Das sind nur einige wenige Beispiele, die die einträgliche Wirkung gegenseitiger nachbarschaftlicher Hilfe unterstreichen. Verordnen lässt sich diese nicht; sie wird freiwillig erbracht.
Welche Aktionen von Nachbarn beeindrucken Sie besonders?
Ich persönlich kann mich nicht auf eine bestimmte Aktion oder Situation festlegen. In meiner Nachbarschaft beeindruckt mich ganz allgemein und immer wieder aufs Neue der gute Zusammenhalt, die Art und Weise, sich um den anderen zu kümmern und nach dem Rechten zu sehen.
In welchen Bereichen kann die Politik Nachbarschaftsgemeinschaften stärker fördern?
Politik kann auf die allgemeinen Voraussetzungen für gelingende Nachbarschaften Einfluss nehmen. Gemeinschaft entsteht im gegenseitigen Handeln mit- und füreinander. Konkret erstreckt sich der Erfahrungsraum von Nachbarschaften auf die Kommunen. Hier entstehen aus Eigeninitiative z. B. viele neue, integrative Wohnformen, in denen sich ein guter Nachbarschaftsgeist verwirklicht. Beispiele sind etwa die Wohngemeinschaften von Studenten mit behinderten Menschen. Gemeinsam mit den Wohlfahrtseinrichtungen können Kommunen geeigneten Wohnraum schaffen, wo ein solches Zusammenleben möglich wird. Ein anderes Beispiel ist etwa das Mühlbachhaus in Schorndorf. Aus dem Gedanken heraus entstanden, eine geeignete Wohnform für das eigene Alter zu finden, hat eine Privatinitiative die Vorstellung von diesem Haus entwickelt und realisiert. Analog zum Leitgedanken „Selbstorganisation, Solidarität, Verbindlichkeit und Nachhaltigkeit verpflichtet“ ist hier eine Wohnanlage entstanden, die nachbarschaftliche Unterstützung zur Voraussetzung hat. Aus der Ursprungsidee einer Alters-WG wurde „eine Hausgemeinschaft, generationen- und einkommengemischt, die sich als Alternative zur zunehmenden Vereinzelung von Familien, Alleinerziehenden, Singles und Senioren in Schorndorf versteht.“ Politik kann solche und vergleichbare Initiativen etwa dadurch unterstützen, dass sie bei der Suche nach geeigneten Bauplätzen und bei der Baufinanzierung hilft. Auch kann sie durch gezielte Öffentlichkeitsarbeit die Wahrnehmung so beispielhafter Projekte mit dem Ziel der Nachahmung an anderen Orten unterstützen.
****
Aufgaben =
1 – Stimmen die folgenden Aussagen mit dem Ausgangstext überein? Antworte jeweils mit Ja oder Nein und zitiere die entscheidenden Worte wörtlich. (a) Nachbarschaftliche Hilfe lässt sich verordnen. (b) Das Mühlbachhaus in Schorndorf wurde von einer Privatinitiative entwickelt und verwirklicht. (c) Die Politik kann bei der Suche nach Bauplätzen helfen.
2 – Gib aus dem Ausgangstext den Abschnitt von „Welche Aktionen von“ bis einschließlich „Nachbarschaftsgemeinschaften stärker fördern?“ Wort für Wort wieder.
Die Zeilen im Datenblock haben mit dem Ausgangstext nichts zu tun.

Datenblock =
****
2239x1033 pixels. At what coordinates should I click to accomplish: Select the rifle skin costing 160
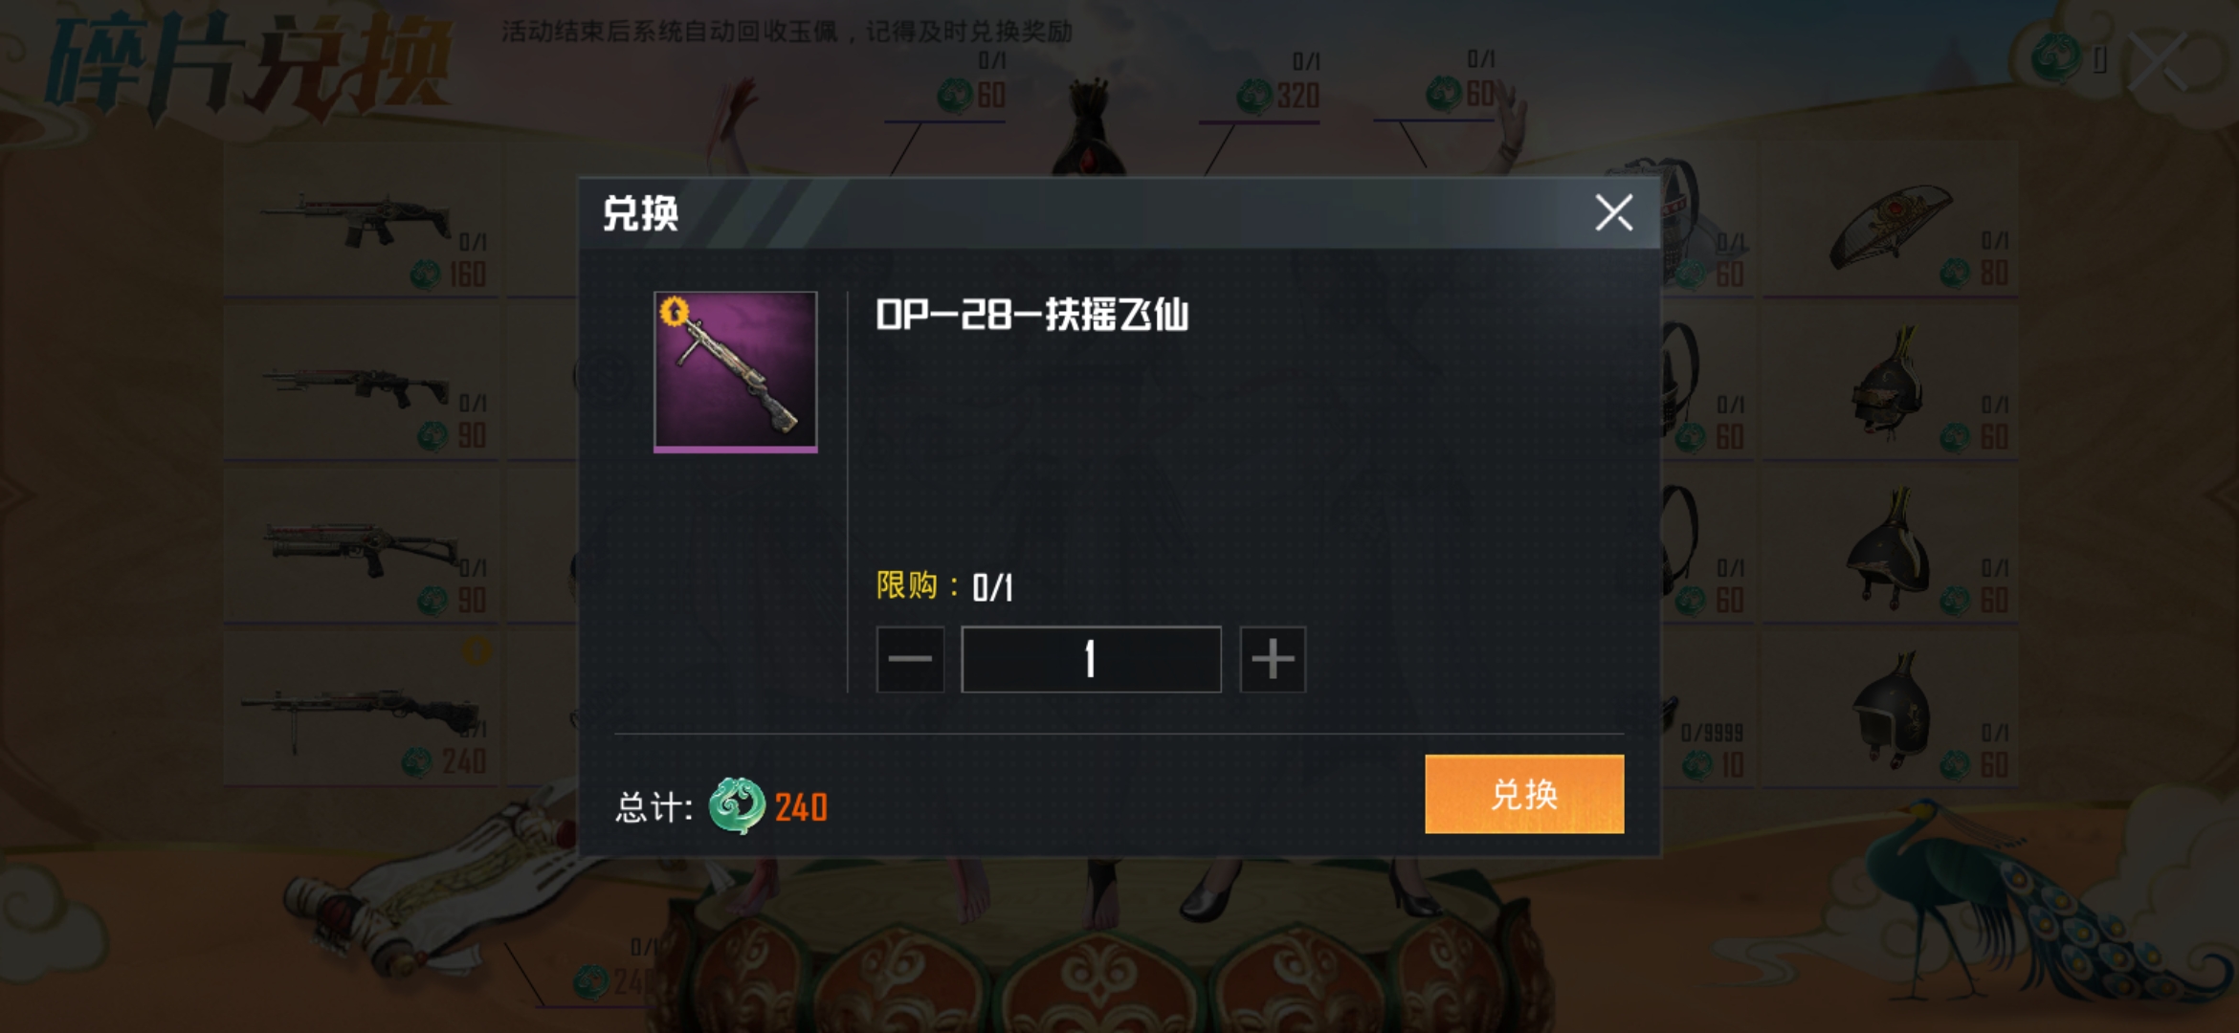pos(362,220)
****
Lösungen =
1 –
(a) Nein: „Verordnen lässt sich diese nicht; sie wird freiwillig erbracht.“
(b) Ja: „hat eine Privatinitiative die Vorstellung von diesem Haus entwickelt und realisiert“
(c) Ja: „dass sie bei der Suche nach geeigneten Bauplätzen und bei der Baufinanzierung hilft“

2 –
Welche Aktionen von Nachbarn beeindrucken Sie besonders?
Ich persönlich kann mich nicht auf eine bestimmte Aktion oder Situation festlegen. In meiner Nachbarschaft beeindruckt mich ganz allgemein und immer wieder aufs Neue der gute Zusammenhalt, die Art und Weise, sich um den anderen zu kümmern und nach dem Rechten zu sehen.
In welchen Bereichen kann die Politik Nachbarschaftsgemeinschaften stärker fördern?